I met Iboni at the Global Oncology Summit in Geneva in 2005.
Everything about Iboni had a fine edge: her naked shoulder blades above a scoop-backed blue satin gown; her nose and chin in profile; and, when she turned to meet me, her thin-lipped smile and Queen’s English. A turquoise snake pendant coiled in the little hollow at the top of her breastbone.
Iboni was Egyptian, educated in the UK, her father imprisoned in some hellhole outside Cairo.
We talked of the Nile and its cataracts, of Akhenaten and the lost city of Amarna.
She touched my arm. “Thank you for not mentioning King Tut,” she said.
Iboni sat across the table from me at dinner, a candelabrum forcing me to watch her flirt with a handsome German doctor through flickering flames.
“Iraq,” someone said.
“Bush,” said the German, fire dancing in his glasses.
“America,” said Iboni.
Accusations swirled around the table.
“Imperialists,” hissed Iboni.
I dropped my fourchette into my moules provençales and stood.

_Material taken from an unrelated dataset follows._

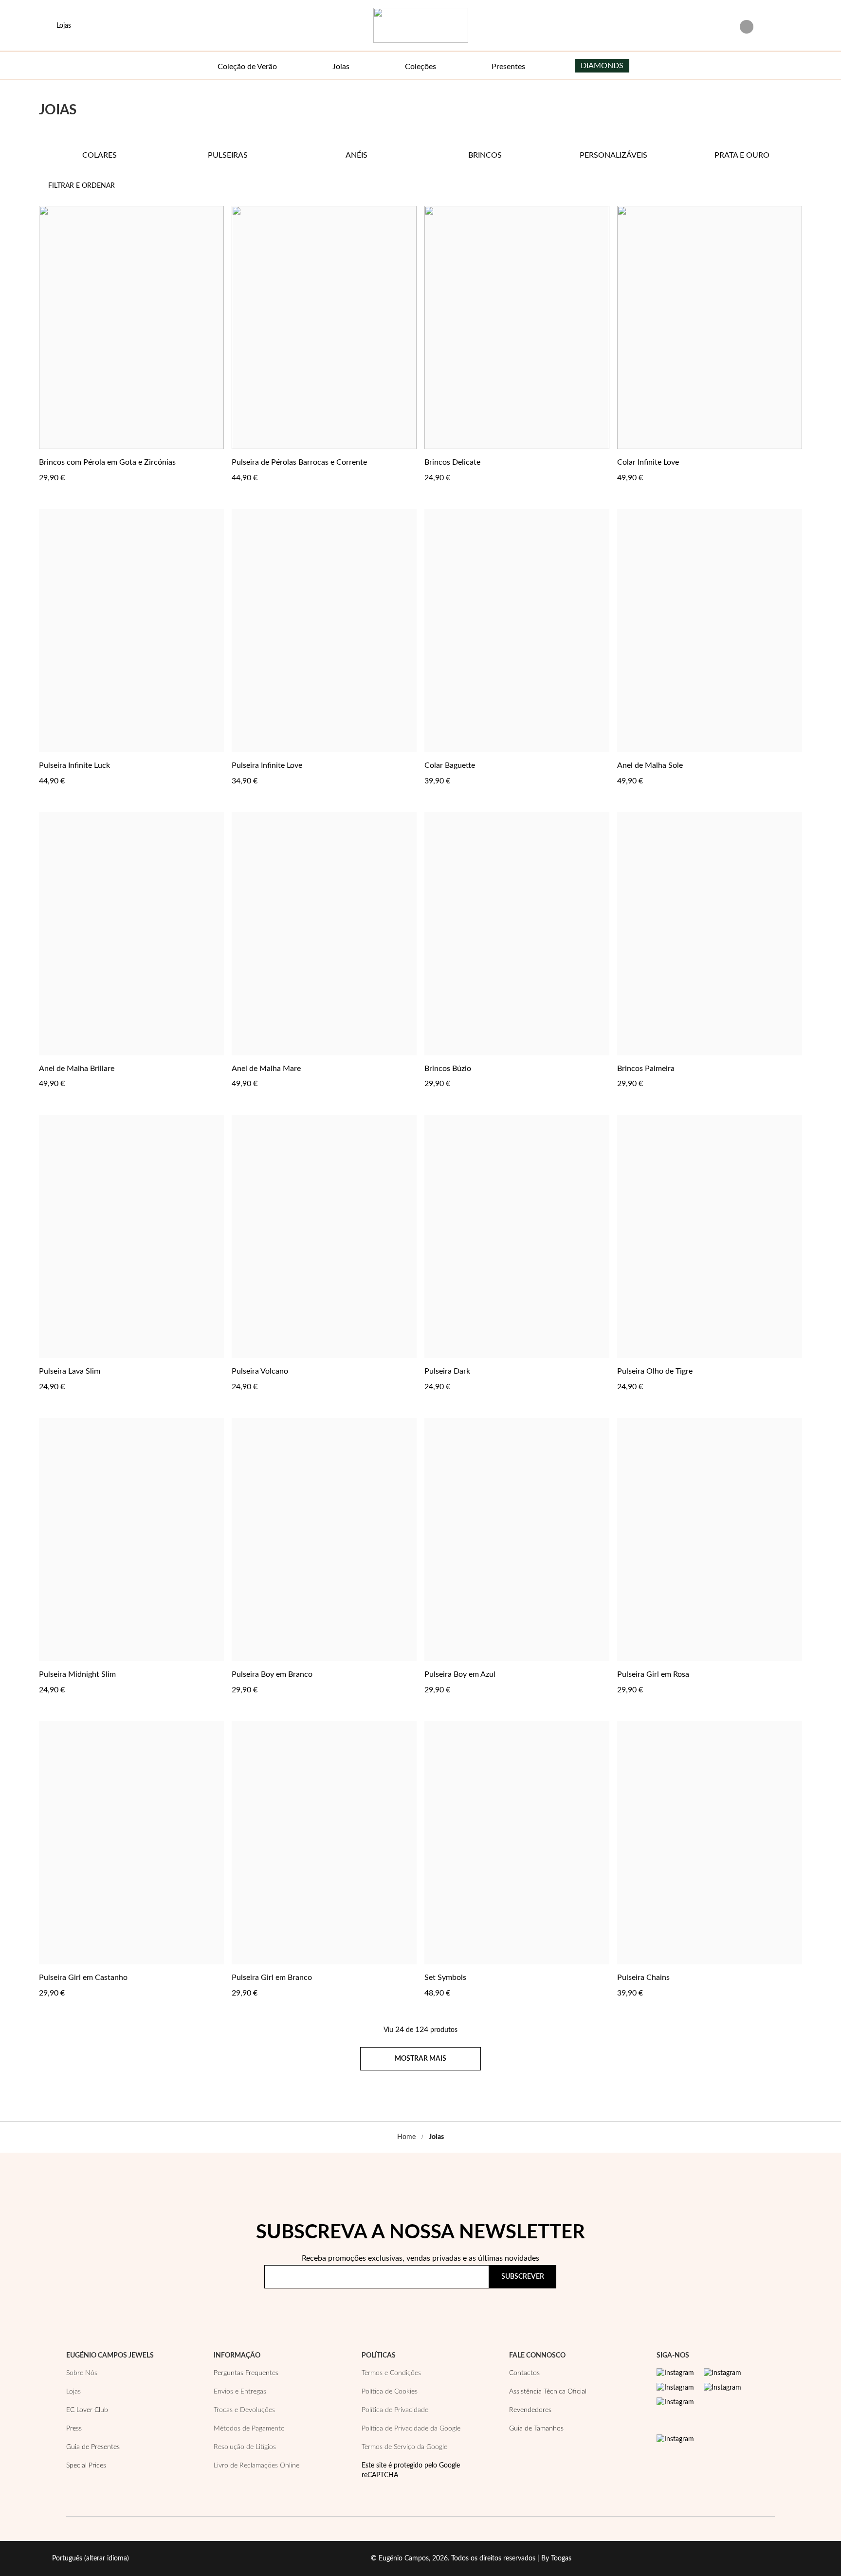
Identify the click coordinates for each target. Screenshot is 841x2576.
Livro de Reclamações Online (256, 2465)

I leaned forward, my fists on the table.
Iboni glowered at me, her aquiline face immobile, her black eyes burning like oil slicks.
I stalked out of the ballroom, through the lobby onto the Quai du Mont-Blanc to stare at the choppy black waters of Lake Geneva.
Years later, I am watching the video feed from Cairo’s Tahrir Square. The revolutionaries show the scorched tear gas shells stamped Made in the USA and I remember Iboni’s ebony eyes.